→ **Task requirements**
Answer from the court excerpt on the retaliation claim:
1. Does the excerpt say the confidential source is named?
2. For how long does Plaintiff say he has been filing writs and lawsuits?
3. Until what event had Plaintiff been working for the hospital?

→ **Document section**
%%

The allegation that a confidential source told Plaintiff he was fired in retaliation is not sufficient to allow the Court to draw an inference that Defendants in fact retaliated against Plaintiff for exercising his First Amendment rights, rather than getting in a fight. The source is not named. There is no information how that person learned that the reason was retaliation for lawsuits. The allegation does not concern anything a defendant said or did. It is just an asserted conclusion from someone Plaintiff will not disclose.
Moreover, Plaintiff himself alleges that he had been filing lawsuits for a long time. (ECF No. 5 at 3) ("I have for the past 2 decades been filing legal state and federal writs and civil lawsuits."). Yet, until the fight happened, he had been working for the hospital. This course of conduct further supports that Plaintiff was fired due to the fight that just happened, and not Plaintiff's litigation that had been happening for many years.

%%

→ **Available data**
%%

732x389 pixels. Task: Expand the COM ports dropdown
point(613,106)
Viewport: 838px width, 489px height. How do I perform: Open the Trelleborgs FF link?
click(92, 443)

%%

→ **Answer box**
1. No. The source is not named.
2. For the past 2 decades.
3. Until the fight happened.